== Input data
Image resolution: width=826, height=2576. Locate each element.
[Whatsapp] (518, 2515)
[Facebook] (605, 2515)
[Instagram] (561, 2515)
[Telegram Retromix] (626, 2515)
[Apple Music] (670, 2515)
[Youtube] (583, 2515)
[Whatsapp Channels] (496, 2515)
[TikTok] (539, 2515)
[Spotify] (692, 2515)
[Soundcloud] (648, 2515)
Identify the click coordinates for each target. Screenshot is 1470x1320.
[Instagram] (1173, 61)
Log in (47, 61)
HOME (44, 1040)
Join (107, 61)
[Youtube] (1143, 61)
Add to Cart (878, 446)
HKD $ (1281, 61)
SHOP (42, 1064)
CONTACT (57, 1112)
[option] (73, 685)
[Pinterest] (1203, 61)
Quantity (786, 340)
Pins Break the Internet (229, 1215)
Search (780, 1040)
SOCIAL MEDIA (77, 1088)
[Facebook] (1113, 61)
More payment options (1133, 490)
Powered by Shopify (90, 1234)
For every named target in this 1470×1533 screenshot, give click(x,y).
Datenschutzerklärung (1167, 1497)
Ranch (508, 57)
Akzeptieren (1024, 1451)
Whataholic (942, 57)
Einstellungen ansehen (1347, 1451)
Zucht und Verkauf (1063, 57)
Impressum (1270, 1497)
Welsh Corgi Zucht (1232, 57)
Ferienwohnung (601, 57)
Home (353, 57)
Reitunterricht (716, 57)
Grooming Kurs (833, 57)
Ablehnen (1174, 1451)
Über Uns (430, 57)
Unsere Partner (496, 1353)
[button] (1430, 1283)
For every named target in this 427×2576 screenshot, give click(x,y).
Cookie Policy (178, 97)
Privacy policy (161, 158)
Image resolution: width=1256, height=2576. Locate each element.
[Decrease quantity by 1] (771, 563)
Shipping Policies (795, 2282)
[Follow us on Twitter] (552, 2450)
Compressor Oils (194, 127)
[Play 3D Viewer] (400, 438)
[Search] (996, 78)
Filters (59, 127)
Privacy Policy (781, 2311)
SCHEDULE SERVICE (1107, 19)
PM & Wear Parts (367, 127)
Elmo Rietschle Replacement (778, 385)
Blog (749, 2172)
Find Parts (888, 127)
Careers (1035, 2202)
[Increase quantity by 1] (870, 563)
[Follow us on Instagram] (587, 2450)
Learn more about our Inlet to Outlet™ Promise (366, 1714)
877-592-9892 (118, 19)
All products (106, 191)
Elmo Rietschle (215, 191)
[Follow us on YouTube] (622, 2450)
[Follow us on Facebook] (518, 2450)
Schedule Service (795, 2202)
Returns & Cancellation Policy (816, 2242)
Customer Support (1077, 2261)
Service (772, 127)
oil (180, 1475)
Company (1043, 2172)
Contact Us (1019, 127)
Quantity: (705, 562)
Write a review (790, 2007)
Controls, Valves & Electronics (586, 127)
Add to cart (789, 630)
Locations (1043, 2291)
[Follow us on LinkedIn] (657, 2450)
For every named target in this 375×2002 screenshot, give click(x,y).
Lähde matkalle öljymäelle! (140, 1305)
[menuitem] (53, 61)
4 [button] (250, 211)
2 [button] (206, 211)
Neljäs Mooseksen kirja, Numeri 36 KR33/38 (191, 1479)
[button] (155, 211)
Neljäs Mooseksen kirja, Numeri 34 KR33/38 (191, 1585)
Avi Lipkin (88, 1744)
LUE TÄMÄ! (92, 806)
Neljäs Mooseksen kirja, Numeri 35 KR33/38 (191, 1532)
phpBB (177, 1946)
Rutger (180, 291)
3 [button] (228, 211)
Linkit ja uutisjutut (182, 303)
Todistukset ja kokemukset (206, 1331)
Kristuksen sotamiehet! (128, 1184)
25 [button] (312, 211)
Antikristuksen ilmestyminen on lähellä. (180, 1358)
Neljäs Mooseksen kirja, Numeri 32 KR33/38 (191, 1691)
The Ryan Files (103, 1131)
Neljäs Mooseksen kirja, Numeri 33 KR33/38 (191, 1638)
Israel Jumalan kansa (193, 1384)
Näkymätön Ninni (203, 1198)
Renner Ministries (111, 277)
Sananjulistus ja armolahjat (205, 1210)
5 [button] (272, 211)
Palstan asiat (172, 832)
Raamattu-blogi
====
_Try it_.
Retype the records above in full, matching each line exactly.

_Answer for the task_.
Image resolution: width=826, height=2576. Locate each element.
[Whatsapp] (518, 2515)
[Facebook] (605, 2515)
[Instagram] (561, 2515)
[Telegram Retromix] (626, 2515)
[Apple Music] (670, 2515)
[Youtube] (583, 2515)
[Whatsapp Channels] (496, 2515)
[TikTok] (539, 2515)
[Spotify] (692, 2515)
[Soundcloud] (648, 2515)
Identify the click coordinates for each target. Screenshot is 1470x1320.
[Instagram] (1173, 61)
Log in (47, 61)
HOME (44, 1040)
Join (107, 61)
[Youtube] (1143, 61)
Add to Cart (878, 446)
HKD $ (1281, 61)
SHOP (42, 1064)
CONTACT (57, 1112)
[option] (73, 685)
[Pinterest] (1203, 61)
Quantity (786, 340)
Pins Break the Internet (229, 1215)
Search (780, 1040)
SOCIAL MEDIA (77, 1088)
[Facebook] (1113, 61)
More payment options (1133, 490)
Powered by Shopify (90, 1234)
For every named target in this 1470×1533 screenshot, give click(x,y).
Datenschutzerklärung (1167, 1497)
Ranch (508, 57)
Akzeptieren (1024, 1451)
Whataholic (942, 57)
Einstellungen ansehen (1347, 1451)
Zucht und Verkauf (1063, 57)
Impressum (1270, 1497)
Welsh Corgi Zucht (1232, 57)
Ferienwohnung (601, 57)
Home (353, 57)
Reitunterricht (716, 57)
Grooming Kurs (833, 57)
Ablehnen (1174, 1451)
Über Uns (430, 57)
Unsere Partner (496, 1353)
[button] (1430, 1283)
For every named target in this 427×2576 screenshot, give click(x,y).
Cookie Policy (178, 97)
Privacy policy (161, 158)
Image resolution: width=1256, height=2576. Locate each element.
[Decrease quantity by 1] (771, 563)
Shipping Policies (795, 2282)
[Follow us on Twitter] (552, 2450)
Compressor Oils (194, 127)
[Play 3D Viewer] (400, 438)
[Search] (996, 78)
Filters (59, 127)
Privacy Policy (781, 2311)
SCHEDULE SERVICE (1107, 19)
PM & Wear Parts (367, 127)
Elmo Rietschle Replacement (778, 385)
Blog (749, 2172)
Find Parts (888, 127)
Careers (1035, 2202)
[Increase quantity by 1] (870, 563)
[Follow us on Instagram] (587, 2450)
Learn more about our Inlet to Outlet™ Promise (366, 1714)
877-592-9892 (118, 19)
All products (106, 191)
Elmo Rietschle (215, 191)
[Follow us on YouTube] (622, 2450)
[Follow us on Facebook] (518, 2450)
Schedule Service (795, 2202)
Returns & Cancellation Policy (816, 2242)
Customer Support (1077, 2261)
Service (772, 127)
oil (180, 1475)
Company (1043, 2172)
Contact Us (1019, 127)
Quantity: (705, 562)
Write a review (790, 2007)
Controls, Valves & Electronics (586, 127)
Add to cart (789, 630)
Locations (1043, 2291)
[Follow us on LinkedIn] (657, 2450)
For every named target in this 375×2002 screenshot, give click(x,y).
Lähde matkalle öljymäelle! (140, 1305)
[menuitem] (53, 61)
4 [button] (250, 211)
2 [button] (206, 211)
Neljäs Mooseksen kirja, Numeri 36 KR33/38 (191, 1479)
[button] (155, 211)
Neljäs Mooseksen kirja, Numeri 34 KR33/38 (191, 1585)
Avi Lipkin (88, 1744)
LUE TÄMÄ! (92, 806)
Neljäs Mooseksen kirja, Numeri 35 KR33/38 (191, 1532)
phpBB (177, 1946)
Rutger (180, 291)
3 [button] (228, 211)
Linkit ja uutisjutut (182, 303)
Todistukset ja kokemukset (206, 1331)
Kristuksen sotamiehet! (128, 1184)
25 [button] (312, 211)
Antikristuksen ilmestyminen on lähellä. (180, 1358)
Neljäs Mooseksen kirja, Numeri 32 KR33/38 (191, 1691)
The Ryan Files (103, 1131)
Neljäs Mooseksen kirja, Numeri 33 KR33/38 (191, 1638)
Israel Jumalan kansa (193, 1384)
Näkymätön Ninni (203, 1198)
Renner Ministries (111, 277)
Sananjulistus ja armolahjat (205, 1210)
5 [button] (272, 211)
Palstan asiat (172, 832)
Raamattu-blogi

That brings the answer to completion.